[Dataset records]

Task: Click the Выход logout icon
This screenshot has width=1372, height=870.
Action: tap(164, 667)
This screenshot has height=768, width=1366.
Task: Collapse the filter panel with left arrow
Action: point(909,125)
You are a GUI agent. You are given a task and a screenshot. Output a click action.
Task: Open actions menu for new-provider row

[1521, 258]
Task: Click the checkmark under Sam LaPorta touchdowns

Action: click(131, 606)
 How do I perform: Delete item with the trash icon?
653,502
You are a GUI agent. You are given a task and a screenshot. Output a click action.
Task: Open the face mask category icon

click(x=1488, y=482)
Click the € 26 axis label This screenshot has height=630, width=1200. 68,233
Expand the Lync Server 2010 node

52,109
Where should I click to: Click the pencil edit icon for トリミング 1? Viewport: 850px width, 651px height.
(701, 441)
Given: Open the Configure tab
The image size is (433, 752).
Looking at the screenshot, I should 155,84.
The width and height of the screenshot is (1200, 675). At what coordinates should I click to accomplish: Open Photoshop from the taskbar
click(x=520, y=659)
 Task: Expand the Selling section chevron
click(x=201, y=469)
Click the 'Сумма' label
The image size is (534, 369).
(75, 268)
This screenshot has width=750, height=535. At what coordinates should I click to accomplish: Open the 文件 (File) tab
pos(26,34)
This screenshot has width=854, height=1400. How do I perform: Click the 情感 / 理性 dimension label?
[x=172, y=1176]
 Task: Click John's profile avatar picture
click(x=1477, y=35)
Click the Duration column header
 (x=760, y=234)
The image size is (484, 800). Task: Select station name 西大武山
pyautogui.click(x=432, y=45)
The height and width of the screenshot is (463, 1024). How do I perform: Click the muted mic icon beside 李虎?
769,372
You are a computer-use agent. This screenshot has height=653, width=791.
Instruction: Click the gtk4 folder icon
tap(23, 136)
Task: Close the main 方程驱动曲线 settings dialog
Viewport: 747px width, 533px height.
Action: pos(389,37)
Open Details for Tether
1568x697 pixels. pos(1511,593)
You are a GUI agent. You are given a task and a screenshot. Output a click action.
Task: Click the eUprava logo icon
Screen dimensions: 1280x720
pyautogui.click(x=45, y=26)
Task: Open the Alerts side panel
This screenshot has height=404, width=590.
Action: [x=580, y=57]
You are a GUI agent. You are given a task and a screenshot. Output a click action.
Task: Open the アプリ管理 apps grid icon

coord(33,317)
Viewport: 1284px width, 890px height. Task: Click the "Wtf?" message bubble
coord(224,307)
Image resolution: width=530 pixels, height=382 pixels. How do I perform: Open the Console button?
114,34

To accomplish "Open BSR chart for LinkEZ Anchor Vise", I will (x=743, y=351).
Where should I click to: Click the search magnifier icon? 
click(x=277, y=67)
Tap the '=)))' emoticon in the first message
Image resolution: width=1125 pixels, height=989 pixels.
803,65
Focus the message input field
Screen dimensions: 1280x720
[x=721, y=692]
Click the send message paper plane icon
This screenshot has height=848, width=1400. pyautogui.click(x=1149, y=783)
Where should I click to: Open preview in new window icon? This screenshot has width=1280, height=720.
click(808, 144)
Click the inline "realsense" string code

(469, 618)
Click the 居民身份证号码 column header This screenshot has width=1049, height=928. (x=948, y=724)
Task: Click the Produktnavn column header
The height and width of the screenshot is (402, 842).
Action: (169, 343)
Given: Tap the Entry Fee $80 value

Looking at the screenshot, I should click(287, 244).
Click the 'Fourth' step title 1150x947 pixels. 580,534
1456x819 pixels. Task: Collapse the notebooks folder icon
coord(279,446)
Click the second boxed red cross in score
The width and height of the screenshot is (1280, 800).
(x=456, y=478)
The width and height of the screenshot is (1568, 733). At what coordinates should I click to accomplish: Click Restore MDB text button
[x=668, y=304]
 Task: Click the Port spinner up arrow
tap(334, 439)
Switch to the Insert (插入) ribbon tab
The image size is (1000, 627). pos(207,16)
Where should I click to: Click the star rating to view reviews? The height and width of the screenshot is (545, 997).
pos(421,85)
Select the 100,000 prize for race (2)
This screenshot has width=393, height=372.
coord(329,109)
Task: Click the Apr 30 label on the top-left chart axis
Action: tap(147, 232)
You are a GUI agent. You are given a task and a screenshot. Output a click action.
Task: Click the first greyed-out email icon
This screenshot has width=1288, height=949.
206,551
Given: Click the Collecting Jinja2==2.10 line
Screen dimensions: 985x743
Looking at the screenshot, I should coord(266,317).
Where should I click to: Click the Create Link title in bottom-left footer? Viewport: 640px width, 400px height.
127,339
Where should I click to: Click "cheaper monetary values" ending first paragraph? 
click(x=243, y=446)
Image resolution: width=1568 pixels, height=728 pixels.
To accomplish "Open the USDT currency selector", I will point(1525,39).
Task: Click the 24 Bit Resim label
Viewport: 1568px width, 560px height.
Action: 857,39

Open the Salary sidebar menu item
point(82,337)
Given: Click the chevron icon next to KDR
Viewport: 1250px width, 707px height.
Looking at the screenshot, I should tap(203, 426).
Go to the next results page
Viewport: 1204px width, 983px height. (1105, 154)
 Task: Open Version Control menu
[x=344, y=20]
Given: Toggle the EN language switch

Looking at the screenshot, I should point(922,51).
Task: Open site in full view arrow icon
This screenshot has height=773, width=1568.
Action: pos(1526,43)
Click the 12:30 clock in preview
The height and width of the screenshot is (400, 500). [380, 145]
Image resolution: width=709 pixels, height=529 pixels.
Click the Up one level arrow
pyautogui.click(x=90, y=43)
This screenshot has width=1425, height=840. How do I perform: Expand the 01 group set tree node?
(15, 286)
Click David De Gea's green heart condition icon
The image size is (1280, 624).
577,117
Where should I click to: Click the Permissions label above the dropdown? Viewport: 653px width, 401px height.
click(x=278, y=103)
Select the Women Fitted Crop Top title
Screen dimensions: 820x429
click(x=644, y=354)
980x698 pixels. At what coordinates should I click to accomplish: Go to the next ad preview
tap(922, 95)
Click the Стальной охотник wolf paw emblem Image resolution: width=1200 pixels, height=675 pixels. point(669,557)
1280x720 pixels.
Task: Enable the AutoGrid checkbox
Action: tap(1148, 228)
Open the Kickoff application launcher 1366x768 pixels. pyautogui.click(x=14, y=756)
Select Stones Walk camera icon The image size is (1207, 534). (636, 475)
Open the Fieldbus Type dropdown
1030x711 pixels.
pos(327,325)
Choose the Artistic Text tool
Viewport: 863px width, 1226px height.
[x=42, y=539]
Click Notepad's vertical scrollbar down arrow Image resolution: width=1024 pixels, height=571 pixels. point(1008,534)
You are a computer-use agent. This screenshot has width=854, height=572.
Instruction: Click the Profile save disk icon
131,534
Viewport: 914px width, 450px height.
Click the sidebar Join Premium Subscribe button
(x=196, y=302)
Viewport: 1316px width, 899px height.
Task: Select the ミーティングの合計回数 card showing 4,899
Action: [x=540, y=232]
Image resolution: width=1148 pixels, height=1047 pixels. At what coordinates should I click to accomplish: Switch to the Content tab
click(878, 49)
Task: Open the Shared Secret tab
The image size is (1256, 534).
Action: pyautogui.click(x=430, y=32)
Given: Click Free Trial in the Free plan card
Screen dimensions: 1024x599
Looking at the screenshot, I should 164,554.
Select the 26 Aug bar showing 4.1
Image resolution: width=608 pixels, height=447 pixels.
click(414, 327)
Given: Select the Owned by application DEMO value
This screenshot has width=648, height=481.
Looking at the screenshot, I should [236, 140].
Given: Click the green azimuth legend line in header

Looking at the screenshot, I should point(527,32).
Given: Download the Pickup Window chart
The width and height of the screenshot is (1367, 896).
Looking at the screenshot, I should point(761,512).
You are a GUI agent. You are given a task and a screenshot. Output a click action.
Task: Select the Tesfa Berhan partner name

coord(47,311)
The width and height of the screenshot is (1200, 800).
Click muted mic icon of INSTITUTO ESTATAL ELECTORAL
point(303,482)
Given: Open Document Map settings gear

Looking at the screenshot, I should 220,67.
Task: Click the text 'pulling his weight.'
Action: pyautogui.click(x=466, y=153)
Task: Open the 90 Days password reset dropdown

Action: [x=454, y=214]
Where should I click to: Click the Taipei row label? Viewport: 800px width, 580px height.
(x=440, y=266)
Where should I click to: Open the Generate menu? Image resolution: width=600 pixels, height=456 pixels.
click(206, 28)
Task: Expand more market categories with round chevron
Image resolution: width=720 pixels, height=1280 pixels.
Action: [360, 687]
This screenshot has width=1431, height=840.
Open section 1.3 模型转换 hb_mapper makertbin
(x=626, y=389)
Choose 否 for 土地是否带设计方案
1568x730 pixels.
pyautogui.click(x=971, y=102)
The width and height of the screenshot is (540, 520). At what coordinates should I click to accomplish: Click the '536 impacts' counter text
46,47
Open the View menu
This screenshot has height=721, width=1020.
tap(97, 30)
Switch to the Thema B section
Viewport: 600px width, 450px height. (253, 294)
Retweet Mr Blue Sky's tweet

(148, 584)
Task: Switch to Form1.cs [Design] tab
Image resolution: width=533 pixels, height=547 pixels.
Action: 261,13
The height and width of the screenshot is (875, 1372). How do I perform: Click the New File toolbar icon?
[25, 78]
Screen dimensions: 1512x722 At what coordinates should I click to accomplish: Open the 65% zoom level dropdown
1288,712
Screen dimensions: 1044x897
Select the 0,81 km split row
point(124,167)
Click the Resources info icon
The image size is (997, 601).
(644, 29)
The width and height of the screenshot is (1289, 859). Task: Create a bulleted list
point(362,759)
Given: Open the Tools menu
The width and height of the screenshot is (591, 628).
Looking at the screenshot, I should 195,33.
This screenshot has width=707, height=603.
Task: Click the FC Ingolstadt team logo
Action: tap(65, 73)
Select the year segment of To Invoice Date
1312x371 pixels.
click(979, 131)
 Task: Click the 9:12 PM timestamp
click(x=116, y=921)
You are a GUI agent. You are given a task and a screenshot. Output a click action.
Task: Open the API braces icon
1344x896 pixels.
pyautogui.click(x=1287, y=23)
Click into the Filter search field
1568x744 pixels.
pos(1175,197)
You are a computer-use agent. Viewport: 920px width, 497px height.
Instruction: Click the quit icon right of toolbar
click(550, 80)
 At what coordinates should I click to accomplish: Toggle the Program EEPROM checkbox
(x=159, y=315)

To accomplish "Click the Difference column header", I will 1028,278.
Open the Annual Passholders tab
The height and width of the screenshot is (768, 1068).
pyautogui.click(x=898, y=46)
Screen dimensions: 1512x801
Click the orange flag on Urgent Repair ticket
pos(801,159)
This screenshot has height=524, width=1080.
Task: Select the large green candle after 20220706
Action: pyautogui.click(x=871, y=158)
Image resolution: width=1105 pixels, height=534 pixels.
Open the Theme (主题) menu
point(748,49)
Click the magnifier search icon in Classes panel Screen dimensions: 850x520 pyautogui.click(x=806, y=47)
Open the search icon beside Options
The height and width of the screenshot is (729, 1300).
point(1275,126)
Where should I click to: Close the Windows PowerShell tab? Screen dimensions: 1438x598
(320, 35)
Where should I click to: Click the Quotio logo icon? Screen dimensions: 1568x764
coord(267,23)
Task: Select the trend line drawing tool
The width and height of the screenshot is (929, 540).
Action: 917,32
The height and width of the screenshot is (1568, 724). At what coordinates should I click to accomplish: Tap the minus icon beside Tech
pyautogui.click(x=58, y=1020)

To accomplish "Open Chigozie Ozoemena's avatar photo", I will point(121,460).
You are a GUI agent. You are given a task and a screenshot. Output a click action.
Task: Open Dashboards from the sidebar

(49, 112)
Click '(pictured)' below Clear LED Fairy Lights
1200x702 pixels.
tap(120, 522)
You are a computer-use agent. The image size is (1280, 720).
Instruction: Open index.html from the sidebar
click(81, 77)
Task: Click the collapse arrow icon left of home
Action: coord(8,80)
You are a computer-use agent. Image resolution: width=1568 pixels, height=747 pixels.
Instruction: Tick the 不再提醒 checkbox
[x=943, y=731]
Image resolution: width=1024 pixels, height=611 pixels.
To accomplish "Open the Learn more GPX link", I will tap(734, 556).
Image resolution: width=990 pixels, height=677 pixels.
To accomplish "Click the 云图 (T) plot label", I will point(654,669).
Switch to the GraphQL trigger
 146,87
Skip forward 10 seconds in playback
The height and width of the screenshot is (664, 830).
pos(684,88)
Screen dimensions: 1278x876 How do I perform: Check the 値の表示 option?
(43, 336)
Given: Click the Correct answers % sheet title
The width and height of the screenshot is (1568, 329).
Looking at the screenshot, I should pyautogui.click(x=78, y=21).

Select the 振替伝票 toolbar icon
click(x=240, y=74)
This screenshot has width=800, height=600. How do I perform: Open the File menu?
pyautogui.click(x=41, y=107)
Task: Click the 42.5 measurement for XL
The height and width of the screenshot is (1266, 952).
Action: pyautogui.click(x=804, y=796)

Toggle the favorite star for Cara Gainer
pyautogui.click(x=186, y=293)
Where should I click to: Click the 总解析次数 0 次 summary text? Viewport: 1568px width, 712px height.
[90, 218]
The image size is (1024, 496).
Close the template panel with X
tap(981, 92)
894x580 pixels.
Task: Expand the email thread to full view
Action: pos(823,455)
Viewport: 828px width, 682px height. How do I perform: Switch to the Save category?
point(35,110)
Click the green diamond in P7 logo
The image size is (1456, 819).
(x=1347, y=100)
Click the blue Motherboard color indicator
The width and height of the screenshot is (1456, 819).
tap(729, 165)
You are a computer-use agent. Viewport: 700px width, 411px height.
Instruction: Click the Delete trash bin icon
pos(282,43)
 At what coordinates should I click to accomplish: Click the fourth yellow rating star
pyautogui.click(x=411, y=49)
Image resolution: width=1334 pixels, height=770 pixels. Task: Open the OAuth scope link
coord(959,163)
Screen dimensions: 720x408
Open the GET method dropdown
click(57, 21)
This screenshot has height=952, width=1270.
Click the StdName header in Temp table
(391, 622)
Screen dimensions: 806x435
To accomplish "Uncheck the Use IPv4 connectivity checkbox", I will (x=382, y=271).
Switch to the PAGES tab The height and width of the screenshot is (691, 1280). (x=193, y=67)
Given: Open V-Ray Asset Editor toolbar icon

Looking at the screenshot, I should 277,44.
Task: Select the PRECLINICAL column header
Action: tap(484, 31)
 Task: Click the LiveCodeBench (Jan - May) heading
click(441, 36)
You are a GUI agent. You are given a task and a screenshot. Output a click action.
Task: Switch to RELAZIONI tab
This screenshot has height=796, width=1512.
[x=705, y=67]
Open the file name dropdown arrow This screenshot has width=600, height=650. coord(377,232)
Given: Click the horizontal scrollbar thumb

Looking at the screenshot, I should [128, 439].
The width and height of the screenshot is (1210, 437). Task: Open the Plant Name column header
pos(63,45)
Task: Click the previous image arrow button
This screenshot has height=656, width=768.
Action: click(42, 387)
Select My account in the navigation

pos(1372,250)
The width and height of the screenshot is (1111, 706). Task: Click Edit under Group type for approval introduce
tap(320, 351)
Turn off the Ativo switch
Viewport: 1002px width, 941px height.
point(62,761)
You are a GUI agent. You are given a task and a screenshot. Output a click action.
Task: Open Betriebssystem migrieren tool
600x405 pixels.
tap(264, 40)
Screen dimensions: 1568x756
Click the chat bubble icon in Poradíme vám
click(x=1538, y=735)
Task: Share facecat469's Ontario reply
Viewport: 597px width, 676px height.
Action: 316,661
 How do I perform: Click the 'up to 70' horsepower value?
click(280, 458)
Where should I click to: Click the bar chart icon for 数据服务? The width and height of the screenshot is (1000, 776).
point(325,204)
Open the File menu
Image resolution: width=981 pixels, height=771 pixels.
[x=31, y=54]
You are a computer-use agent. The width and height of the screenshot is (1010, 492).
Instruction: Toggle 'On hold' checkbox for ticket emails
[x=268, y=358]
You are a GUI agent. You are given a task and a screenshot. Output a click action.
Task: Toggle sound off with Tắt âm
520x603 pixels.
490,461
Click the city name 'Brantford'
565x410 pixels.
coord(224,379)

▶ **Requirement**
Lines above that have "will": copy each of them.

▶ **Result for this task**
To accomplish "Open BSR chart for LinkEZ Anchor Vise", I will (x=743, y=351).
To accomplish "Open the USDT currency selector", I will point(1525,39).
To accomplish "Click the Difference column header", I will 1028,278.
To accomplish "Open Chigozie Ozoemena's avatar photo", I will point(121,460).
To accomplish "Open the Learn more GPX link", I will tap(734, 556).
To accomplish "Click the 云图 (T) plot label", I will point(654,669).
To accomplish "Uncheck the Use IPv4 connectivity checkbox", I will (x=382, y=271).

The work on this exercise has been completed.